Edit the lines below so that every instance of "computer-use agent" becomes "GUI automation agent", and leave all other text unchanged.
— START Given data —
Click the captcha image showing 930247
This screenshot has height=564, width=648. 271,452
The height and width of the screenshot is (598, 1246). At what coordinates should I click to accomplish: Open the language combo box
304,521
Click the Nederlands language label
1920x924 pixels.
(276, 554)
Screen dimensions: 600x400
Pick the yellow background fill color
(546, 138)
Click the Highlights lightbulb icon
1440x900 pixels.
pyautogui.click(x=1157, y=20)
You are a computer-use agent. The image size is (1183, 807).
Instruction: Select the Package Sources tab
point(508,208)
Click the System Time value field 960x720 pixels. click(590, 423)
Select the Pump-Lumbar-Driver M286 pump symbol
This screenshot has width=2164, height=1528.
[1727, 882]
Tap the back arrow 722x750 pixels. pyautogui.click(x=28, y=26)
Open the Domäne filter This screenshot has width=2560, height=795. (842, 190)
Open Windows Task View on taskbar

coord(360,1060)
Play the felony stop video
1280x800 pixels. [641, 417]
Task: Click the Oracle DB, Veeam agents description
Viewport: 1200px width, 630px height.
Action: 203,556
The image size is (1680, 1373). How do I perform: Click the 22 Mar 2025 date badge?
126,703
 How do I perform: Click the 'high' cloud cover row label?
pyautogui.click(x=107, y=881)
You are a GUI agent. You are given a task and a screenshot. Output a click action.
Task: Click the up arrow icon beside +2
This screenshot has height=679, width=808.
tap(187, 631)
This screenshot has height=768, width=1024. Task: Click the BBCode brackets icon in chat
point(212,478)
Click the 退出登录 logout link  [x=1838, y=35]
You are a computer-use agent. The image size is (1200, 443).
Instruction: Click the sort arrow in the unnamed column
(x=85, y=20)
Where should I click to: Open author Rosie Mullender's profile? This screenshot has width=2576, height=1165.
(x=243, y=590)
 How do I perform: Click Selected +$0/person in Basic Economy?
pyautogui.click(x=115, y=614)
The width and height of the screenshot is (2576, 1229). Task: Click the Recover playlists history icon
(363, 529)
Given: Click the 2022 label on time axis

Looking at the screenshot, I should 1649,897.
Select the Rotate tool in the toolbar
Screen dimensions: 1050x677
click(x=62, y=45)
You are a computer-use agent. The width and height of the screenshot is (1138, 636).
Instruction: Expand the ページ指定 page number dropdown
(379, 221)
— END Given data —
The solution ▸
Click the captcha image showing 930247
This screenshot has height=564, width=648. 271,452
The height and width of the screenshot is (598, 1246). At what coordinates should I click to accomplish: Open the language combo box
304,521
Click the Nederlands language label
1920x924 pixels.
(276, 554)
Screen dimensions: 600x400
Pick the yellow background fill color
(546, 138)
Click the Highlights lightbulb icon
1440x900 pixels.
pyautogui.click(x=1157, y=20)
You are a GUI automation agent. The image size is (1183, 807).
Instruction: Select the Package Sources tab
point(508,208)
Click the System Time value field 960x720 pixels. click(590, 423)
Select the Pump-Lumbar-Driver M286 pump symbol
This screenshot has width=2164, height=1528.
[1727, 882]
Tap the back arrow 722x750 pixels. pyautogui.click(x=28, y=26)
Open the Domäne filter This screenshot has width=2560, height=795. (842, 190)
Open Windows Task View on taskbar

coord(360,1060)
Play the felony stop video
1280x800 pixels. [641, 417]
Task: Click the Oracle DB, Veeam agents description
Viewport: 1200px width, 630px height.
Action: 203,556
The image size is (1680, 1373). How do I perform: Click the 22 Mar 2025 date badge?
126,703
 How do I perform: Click the 'high' cloud cover row label?
pyautogui.click(x=107, y=881)
You are a GUI agent. You are given a task and a screenshot. Output a click action.
Task: Click the up arrow icon beside +2
This screenshot has height=679, width=808.
tap(187, 631)
This screenshot has height=768, width=1024. Task: Click the BBCode brackets icon in chat
point(212,478)
Click the 退出登录 logout link  [x=1838, y=35]
You are a GUI automation agent. The image size is (1200, 443).
Instruction: Click the sort arrow in the unnamed column
(x=85, y=20)
Where should I click to: Open author Rosie Mullender's profile? This screenshot has width=2576, height=1165.
(x=243, y=590)
 How do I perform: Click Selected +$0/person in Basic Economy?
pyautogui.click(x=115, y=614)
The width and height of the screenshot is (2576, 1229). Task: Click the Recover playlists history icon
(363, 529)
Given: Click the 2022 label on time axis

Looking at the screenshot, I should 1649,897.
Select the Rotate tool in the toolbar
Screen dimensions: 1050x677
click(x=62, y=45)
You are a GUI automation agent. The width and height of the screenshot is (1138, 636).
Instruction: Expand the ページ指定 page number dropdown
(379, 221)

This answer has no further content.